Em 21 de janeiro de 2001, a TV Globo fez reportagem sobre o caso. No dia seguinte, fui chamado de assassino por uma mulher na presença de minha filha, que disse: "Mulher feia, né, papai!".
Fui pré-julgado. É o que está acontecendo agora no caso Bruno. Não vejo a mídia questionar o delegado.
O "Estado de Minas" temeu corporativismo e imaginou que eu tinha cometido o crime. Não pagou meu advogado [Marcelo Leonardo, então presidente da OAB-MG].
Vendo que era crime contra liberdade de imprensa, meu advogado comprou a briga. De graça. Deixei o jornal, pois não tinha apoio.

A REAÇÃO
Em agosto de 2001, eu, meu filho mais velho e dois colegas começamos a investigar o assalto. Chegamos à quadrilha. Mas o rapaz que havia matado minha mulher tinha sido assassinado.
Enquanto isso, tive que implorar para não ser preso. Me submeti a humilhações da polícia, como, por exemplo, ser obrigado a reconstituir o assalto no mesmo carro ensanguentado e com as marcas recentes do crime.
Houve perseguição, coação de testemunha, telefone meu grampeado.
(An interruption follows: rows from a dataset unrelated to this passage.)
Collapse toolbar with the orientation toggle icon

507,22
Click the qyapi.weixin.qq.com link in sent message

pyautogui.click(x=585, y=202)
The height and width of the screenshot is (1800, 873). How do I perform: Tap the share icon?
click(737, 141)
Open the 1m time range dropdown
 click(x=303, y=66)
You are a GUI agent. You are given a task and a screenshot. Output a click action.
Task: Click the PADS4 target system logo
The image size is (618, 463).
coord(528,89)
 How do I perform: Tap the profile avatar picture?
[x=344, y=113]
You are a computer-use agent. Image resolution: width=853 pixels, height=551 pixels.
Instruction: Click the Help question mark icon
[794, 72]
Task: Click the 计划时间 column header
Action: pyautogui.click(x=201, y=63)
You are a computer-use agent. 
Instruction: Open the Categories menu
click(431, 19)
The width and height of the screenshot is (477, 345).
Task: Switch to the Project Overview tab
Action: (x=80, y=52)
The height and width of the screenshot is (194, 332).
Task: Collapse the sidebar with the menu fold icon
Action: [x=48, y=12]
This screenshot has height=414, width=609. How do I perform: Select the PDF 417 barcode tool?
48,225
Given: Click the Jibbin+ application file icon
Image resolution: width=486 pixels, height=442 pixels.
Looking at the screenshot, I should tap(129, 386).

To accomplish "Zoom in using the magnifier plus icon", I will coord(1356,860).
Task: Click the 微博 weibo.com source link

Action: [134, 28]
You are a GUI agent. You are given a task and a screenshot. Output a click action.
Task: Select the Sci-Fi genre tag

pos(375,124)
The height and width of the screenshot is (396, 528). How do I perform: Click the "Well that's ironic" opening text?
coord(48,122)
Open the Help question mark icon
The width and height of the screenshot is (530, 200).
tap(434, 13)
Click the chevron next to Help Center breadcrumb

O negócio não foi fácil, não. A gente se sente muito pequeno diante da opressão. A polícia já é uma instituição forte e, com a opinião pública a favor, com colegas meus achando que eu era criminoso, o processo se encaminhando daquele jeito, você vai fazer o quê?
Fiquei sem um tostão. Perdi meu apartamento. Fiz bicos. O diretor de um clube se negou a aprovar a minha ficha de sócio, alegando que eu era criminoso. É difícil retomar a vida quando a sociedade o tem como criminoso.

A REDENÇÃO
O julgamento foi dia 7 de abril de 2006. Fui absolvido por 7 a 0. O Ministério Público recorreu ao Tribunal de Justiça, ao STJ e ao STF e eles negaram todos os recursos.
Meu advogado elaborou um processo por danos morais contra o Estado, que tinha a obrigação de punir os matadores da minha mulher e em momento nenhum investigou o assalto.
Pelo contrário, o Estado em vez de investigar e punir os matadores, foi querer imputar a mim -a única testemunha do fato e vítima- a culpabilidade. Não interessava o assalto. Interessava tirar este repórter que incomodava muito à polícia.
Foi por isso que decidi escrever "A Justiça dos Lobos", livro que acabou publicado no ano passado.
Fui absolvido. Minha grande preocupação, agora, é o futuro da imprensa.